**** Input rows ****

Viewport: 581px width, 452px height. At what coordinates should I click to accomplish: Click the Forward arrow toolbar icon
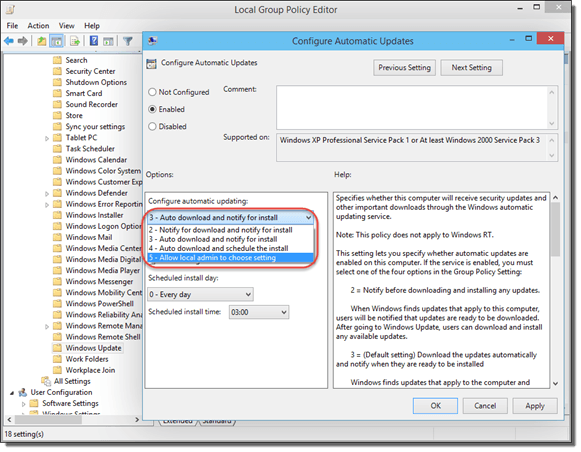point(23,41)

****
**** Input rows ****

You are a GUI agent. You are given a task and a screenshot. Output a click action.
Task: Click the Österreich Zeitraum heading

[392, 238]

****

**Your task**
Reproduce the listing starting with the line with "Viewport: 581px width, 452px" and going on through the line with "point(23,41)", switching "Forward" to "Back" and keeping everything else the same. Leave the pictures out of your answer.

**Final result**
Viewport: 581px width, 452px height. At what coordinates should I click to accomplish: Click the Back arrow toolbar icon
point(23,41)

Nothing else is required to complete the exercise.